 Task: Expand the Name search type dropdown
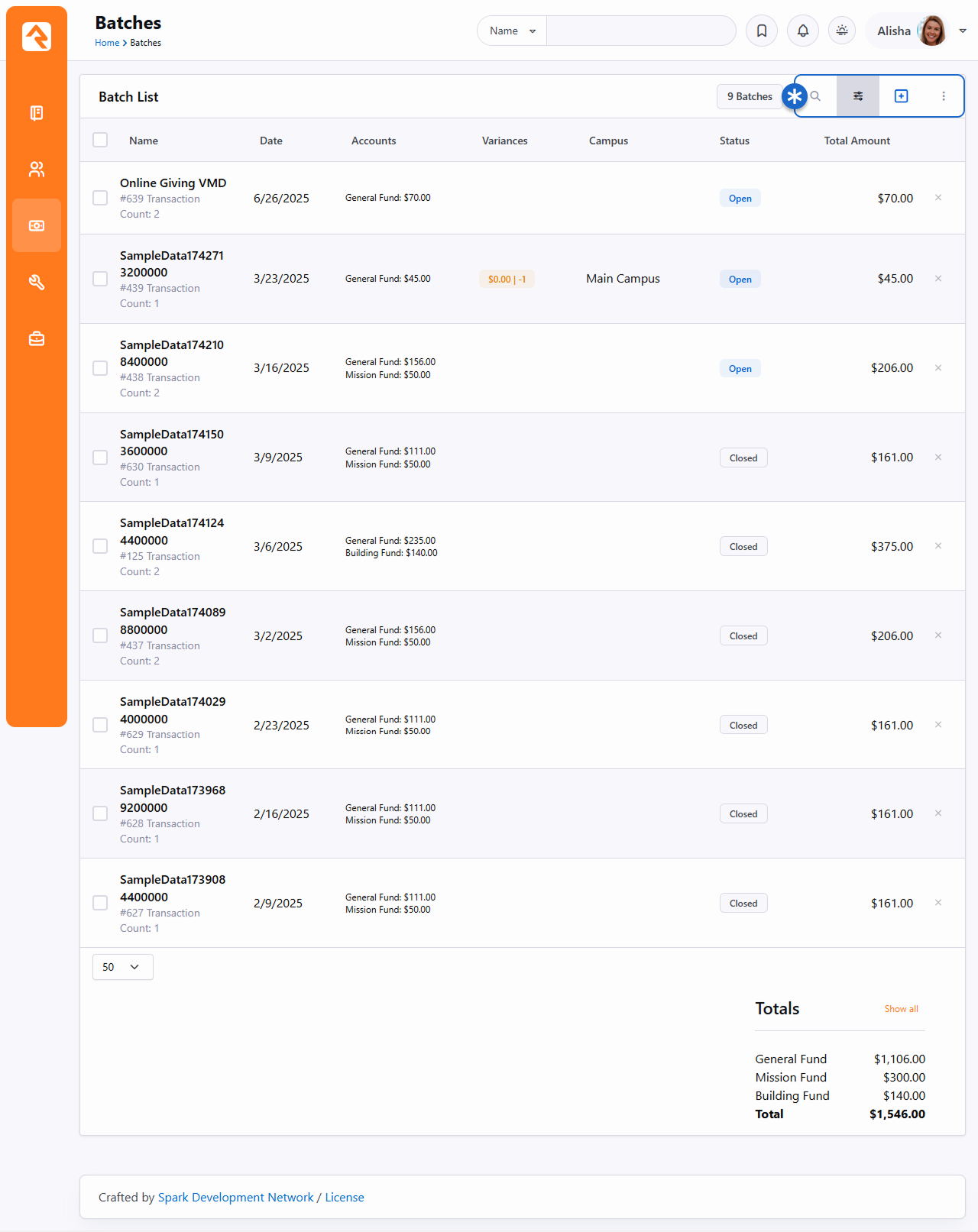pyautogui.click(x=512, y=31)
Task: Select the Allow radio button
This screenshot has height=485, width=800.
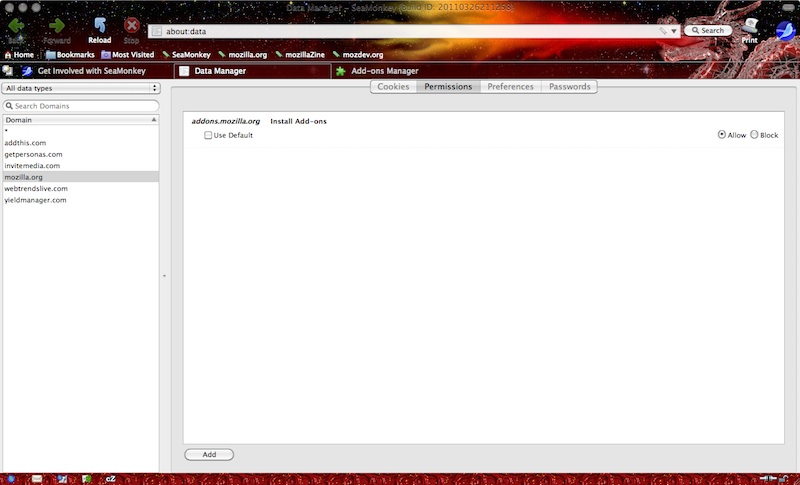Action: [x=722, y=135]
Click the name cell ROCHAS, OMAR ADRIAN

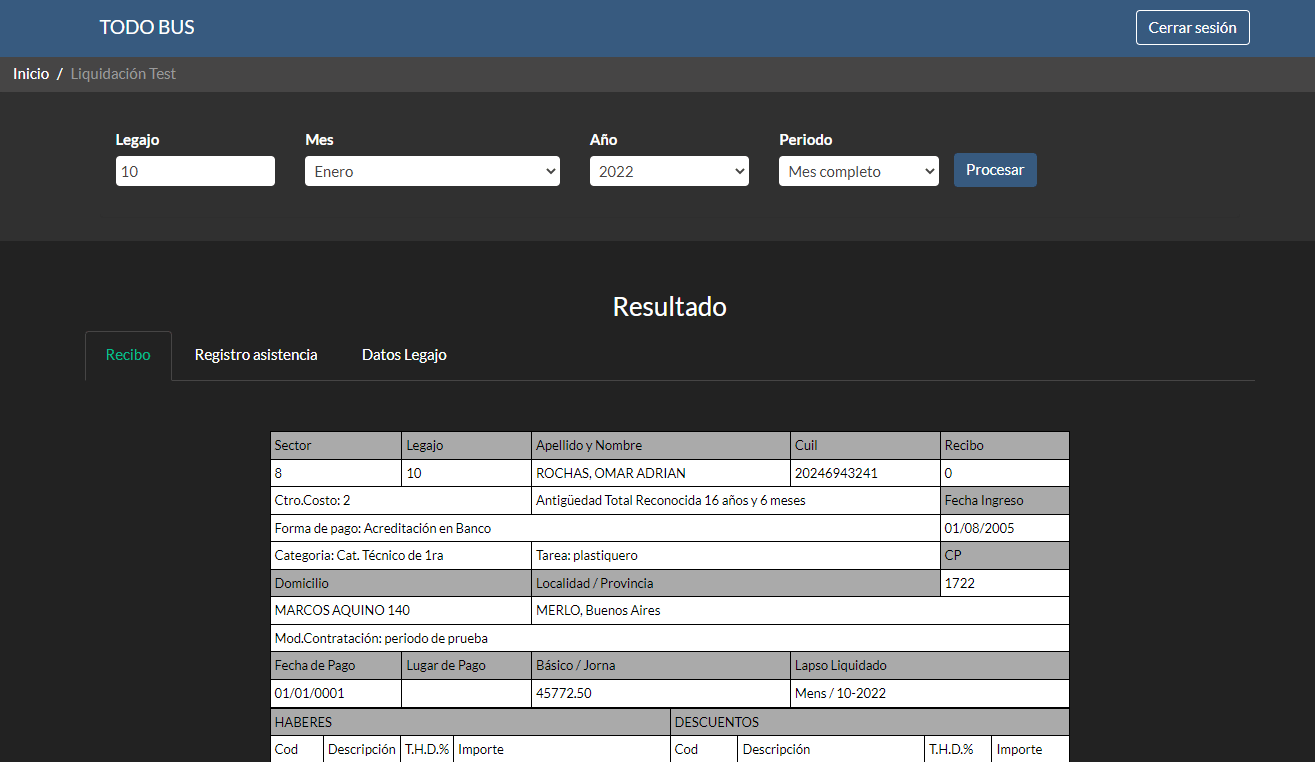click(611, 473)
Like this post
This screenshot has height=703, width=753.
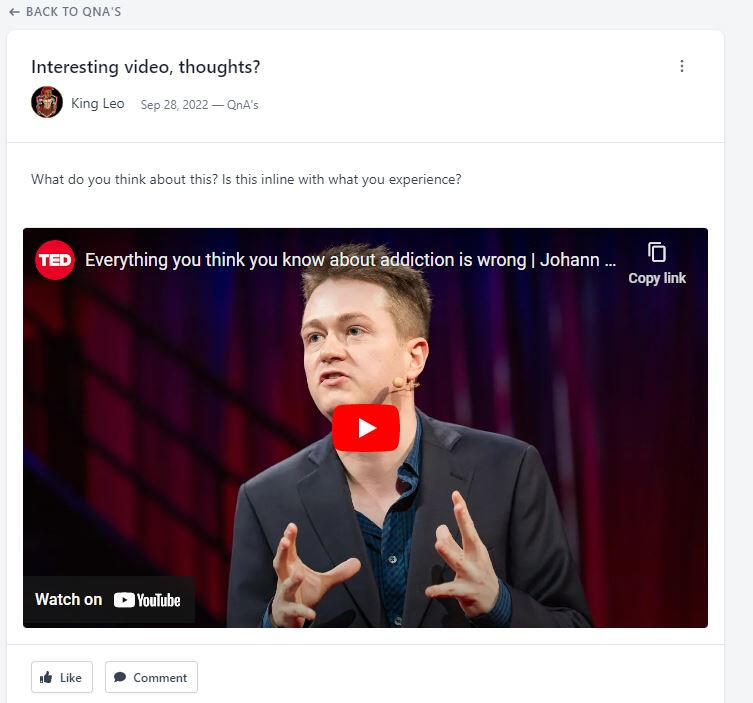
########
_Directions for this task:_ Exclude the images, then output the data above word for word.

_Solution to the problem:_
 Task: Expand the Name search type dropdown
pyautogui.click(x=512, y=31)
Task: Select the Allow radio button
This screenshot has height=485, width=800.
Action: [x=722, y=135]
Click the name cell ROCHAS, OMAR ADRIAN

click(611, 473)
Like this post
This screenshot has height=703, width=753.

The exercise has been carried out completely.